_Work to do_
Transcribe the passage on the armed robbery of a West Auckland takeaway word for word, from its first sentence to its last.

— Start Quoted passage —

One thing we’ve noticed over the last year or so are the increasing numbers of children involved in violent crimes such as armed robberies and muggings. The latest of which was the gang of teenagers that held up the Ranui Food Bar and Takeaway with hammers and a gun in West Auckland last night, just as the shop was closing at 9pm. Their ill gotten gains included of all things a fresh stock of ice creams from a freezer. (source)
“…A girl wearing a cap and hoodie pulled over her face pointed a gun at owner Yunan Zheng, who was vacuuming the front of the shop.
“The girl with the gun said, ‘Hurry up, give us some money’,” Zheng said.
Two others brandished hammers as they rushed into the shop and filled backpacks with icecreams from a freezer.
One tried to take cash from the till but was unable to open the drawer.
The group were caught on security camera, but wore hoods pulled over their head, and scarves or T-shirts wrapped around their faces.
Zheng said at least three of the robbers were girls, and suspected two were the same pair who robbed the shop on New Year’s Eve, when they made off with cash from the till.

— End Quoted passage —
— Start Given information —

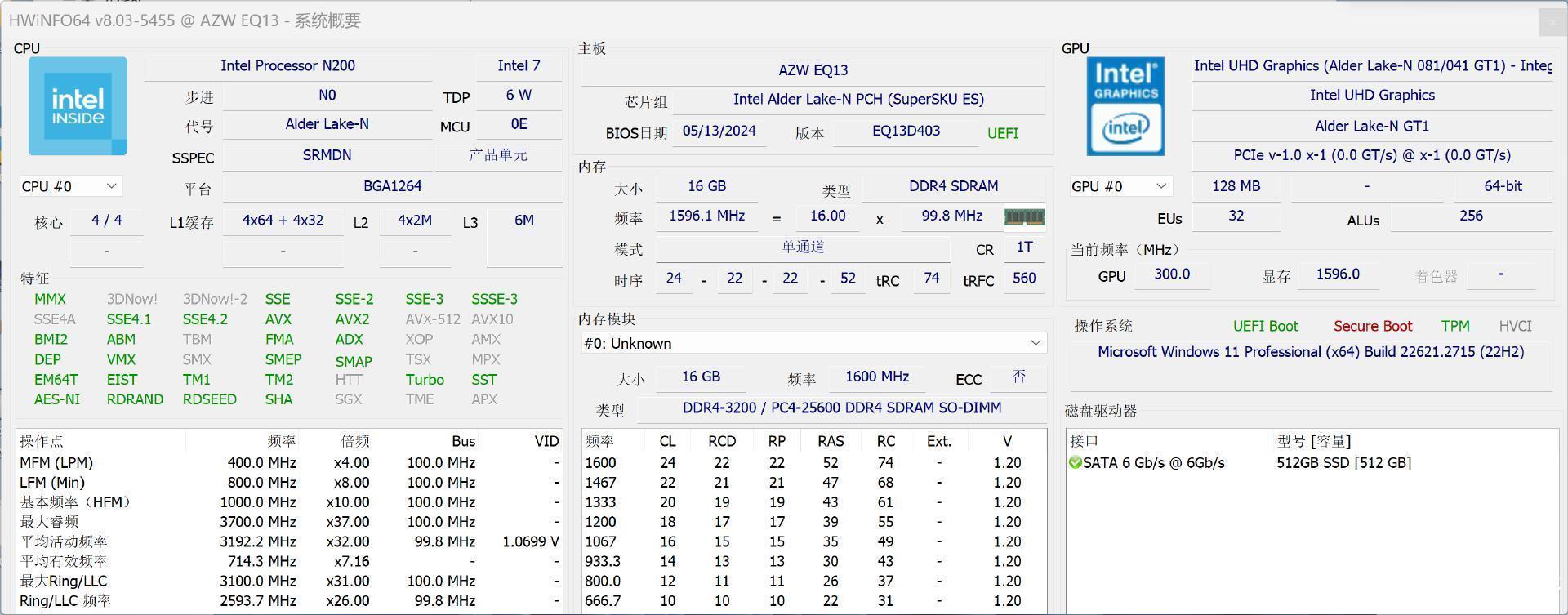Select the 1600 frequency memory timing row
This screenshot has width=1568, height=615.
click(x=812, y=463)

— End Given information —

_Written response_
One thing we’ve noticed over the last year or so are the increasing numbers of children involved in violent crimes such as armed robberies and muggings. The latest of which was the gang of teenagers that held up the Ranui Food Bar and Takeaway with hammers and a gun in West Auckland last night, just as the shop was closing at 9pm. Their ill gotten gains included of all things a fresh stock of ice creams from a freezer. (source)
“…A girl wearing a cap and hoodie pulled over her face pointed a gun at owner Yunan Zheng, who was vacuuming the front of the shop.
“The girl with the gun said, ‘Hurry up, give us some money’,” Zheng said.
Two others brandished hammers as they rushed into the shop and filled backpacks with icecreams from a freezer.
One tried to take cash from the till but was unable to open the drawer.
The group were caught on security camera, but wore hoods pulled over their head, and scarves or T-shirts wrapped around their faces.
Zheng said at least three of the robbers were girls, and suspected two were the same pair who robbed the shop on New Year’s Eve, when they made off with cash from the till.